_Source document_
******
Collecting Lincoln cents from circulation and putting them in blue Whitman folders is the way that most people discovered numismatics from the 1930s down to the 1970s or so. The hope was to find a rare 1909-S V.D.B. or 1914-D Lincoln cent. By the 1970s most cents in circulation were of the Lincoln Memorial reverse type. Older cents called “wheaties” were mostly removed from circulation and were worth two cents each in large wholesale lots. Today, “wheaties” are hardly ever seen. The only hope of finding a valuable cent is the 1969-S Doubled Die, an obscure variety that has not inspired many people to search.
Among older Lincoln cents there are two that are very historical and very affordable. The first is the 1909-V.D.B. cent from the Philadelphia Mint. The second is the 1943 zinc-coated steel cent made at the three mints.
As to the birth of the Lincoln cent, this week I give a few comments:
President Theodore Roosevelt in 1905 commissioned Augustus Saint-Gaudens, America’s most famous sculptor, to redesign all circulating coins from the cent to the double eagle. In failing health the sculptor created designs for just the $10 and $20 that were made in coinage form. In 1908 the $2.50 and $5 were redesigned to the Indian Head type by Bela Lyon Pratt. Then it was the cent’s turn
On January 30, 1909, a note was sent from the Treasury Department to the editor of The Numismatist:
President Roosevelt has given his consent to the placing of the head of Lincoln on one of the popular coins. He conferred today with Director Leach, of the Mint, and details are now under advisement. Victor D. Brenner, the New York sculptor, has submitted to the director some models of Lincoln busts, and these have been shown to the president. The head of Lincoln will adorn one side of the coin and the customary coat of arms the other.
It is probable that the half dollar piece will be selected as the principal coin to bear the Lincoln head, but some legislation may be necessary to make the change.
Subsequently, Director Frank A. Leach wrote to The Numismatist:
Nothing has yet been decided upon in relation to the proposed issue of a coin bearing the head of Lincoln. The matter is only under discussion.
However, by this time models had been submitted to the Engraving Department at the Philadelphia Mint, and the staff was busy at work on a new coin, not yet identified as being of the cent denomination. Originally a reverse was proposed featuring a design with a single sprig in the center, inspired by the French two-franc piece. Another idea proposed the standing figure of Miss Liberty, also modeled after a French coin. These were rejected, and a reverse depicting two symmetrically-arranged wheat stalks was used, these being stylistic and modern, rather than from nature.
******
_Stored data_
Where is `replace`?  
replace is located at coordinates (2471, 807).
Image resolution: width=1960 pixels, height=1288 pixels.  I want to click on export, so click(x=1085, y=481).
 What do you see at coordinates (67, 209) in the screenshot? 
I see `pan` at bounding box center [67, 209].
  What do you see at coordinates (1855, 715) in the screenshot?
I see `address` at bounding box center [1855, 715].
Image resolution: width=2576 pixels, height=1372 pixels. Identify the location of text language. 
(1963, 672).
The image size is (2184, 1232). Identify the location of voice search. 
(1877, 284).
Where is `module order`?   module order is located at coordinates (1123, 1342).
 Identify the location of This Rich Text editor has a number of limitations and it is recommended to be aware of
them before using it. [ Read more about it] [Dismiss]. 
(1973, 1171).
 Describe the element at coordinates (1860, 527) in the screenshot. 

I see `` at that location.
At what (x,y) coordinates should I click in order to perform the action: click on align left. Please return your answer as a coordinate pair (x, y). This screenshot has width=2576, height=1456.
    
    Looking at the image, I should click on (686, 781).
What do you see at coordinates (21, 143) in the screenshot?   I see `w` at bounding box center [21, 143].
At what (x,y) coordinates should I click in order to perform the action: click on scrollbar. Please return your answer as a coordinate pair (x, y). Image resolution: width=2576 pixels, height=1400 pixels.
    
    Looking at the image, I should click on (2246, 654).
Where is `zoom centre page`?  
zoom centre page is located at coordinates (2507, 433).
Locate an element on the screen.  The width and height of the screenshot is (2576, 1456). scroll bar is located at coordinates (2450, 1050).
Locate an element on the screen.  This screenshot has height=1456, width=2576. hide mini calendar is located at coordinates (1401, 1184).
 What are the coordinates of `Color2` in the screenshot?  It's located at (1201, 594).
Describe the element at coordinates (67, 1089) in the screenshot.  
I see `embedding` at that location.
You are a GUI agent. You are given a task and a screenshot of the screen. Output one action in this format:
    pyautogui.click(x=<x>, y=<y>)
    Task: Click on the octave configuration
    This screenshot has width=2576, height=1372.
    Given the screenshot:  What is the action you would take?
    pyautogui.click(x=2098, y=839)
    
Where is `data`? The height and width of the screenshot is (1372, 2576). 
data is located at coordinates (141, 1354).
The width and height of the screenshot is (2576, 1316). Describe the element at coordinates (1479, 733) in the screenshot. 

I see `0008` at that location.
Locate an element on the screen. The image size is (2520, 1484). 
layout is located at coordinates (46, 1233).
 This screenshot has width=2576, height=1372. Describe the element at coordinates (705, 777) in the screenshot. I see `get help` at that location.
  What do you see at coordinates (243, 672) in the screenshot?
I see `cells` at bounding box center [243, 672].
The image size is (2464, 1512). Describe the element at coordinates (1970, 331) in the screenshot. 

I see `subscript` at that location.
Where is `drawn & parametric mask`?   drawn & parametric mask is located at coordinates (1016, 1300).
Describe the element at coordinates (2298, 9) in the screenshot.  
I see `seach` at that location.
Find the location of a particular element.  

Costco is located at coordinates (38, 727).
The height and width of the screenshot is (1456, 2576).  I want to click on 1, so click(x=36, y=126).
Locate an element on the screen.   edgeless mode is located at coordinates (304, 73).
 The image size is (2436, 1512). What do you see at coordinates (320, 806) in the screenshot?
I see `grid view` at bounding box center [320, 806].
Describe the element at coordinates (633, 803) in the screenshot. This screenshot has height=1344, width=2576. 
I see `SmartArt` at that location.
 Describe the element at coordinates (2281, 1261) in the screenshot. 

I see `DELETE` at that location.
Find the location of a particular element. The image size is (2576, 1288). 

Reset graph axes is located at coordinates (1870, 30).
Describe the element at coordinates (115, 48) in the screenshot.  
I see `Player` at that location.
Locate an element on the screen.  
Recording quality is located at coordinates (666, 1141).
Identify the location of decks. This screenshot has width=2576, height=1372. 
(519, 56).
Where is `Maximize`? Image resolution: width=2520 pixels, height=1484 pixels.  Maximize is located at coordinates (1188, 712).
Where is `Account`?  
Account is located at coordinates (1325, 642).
******
_To be done_
1. Answer these from the Lincoln cent article, one line each:
(a) In large wholesale lots, what was each older "wheatie" cent worth?
(b) Who redesigned the $2.50 and $5 coins to the Indian Head type in 1908?
(c) Which French coin inspired the first proposed reverse with a single sprig in the center?
2. Transcribe the Lincoln cent article word for word, everything from "Subsequently, Director Frank" down to "than from nature.".

_Response list_
1.
(a) Two cents each.
(b) Bela Lyon Pratt.
(c) The French two-franc piece.

2.
Subsequently, Director Frank A. Leach wrote to The Numismatist:
Nothing has yet been decided upon in relation to the proposed issue of a coin bearing the head of Lincoln. The matter is only under discussion.
However, by this time models had been submitted to the Engraving Department at the Philadelphia Mint, and the staff was busy at work on a new coin, not yet identified as being of the cent denomination. Originally a reverse was proposed featuring a design with a single sprig in the center, inspired by the French two-franc piece. Another idea proposed the standing figure of Miss Liberty, also modeled after a French coin. These were rejected, and a reverse depicting two symmetrically-arranged wheat stalks was used, these being stylistic and modern, rather than from nature.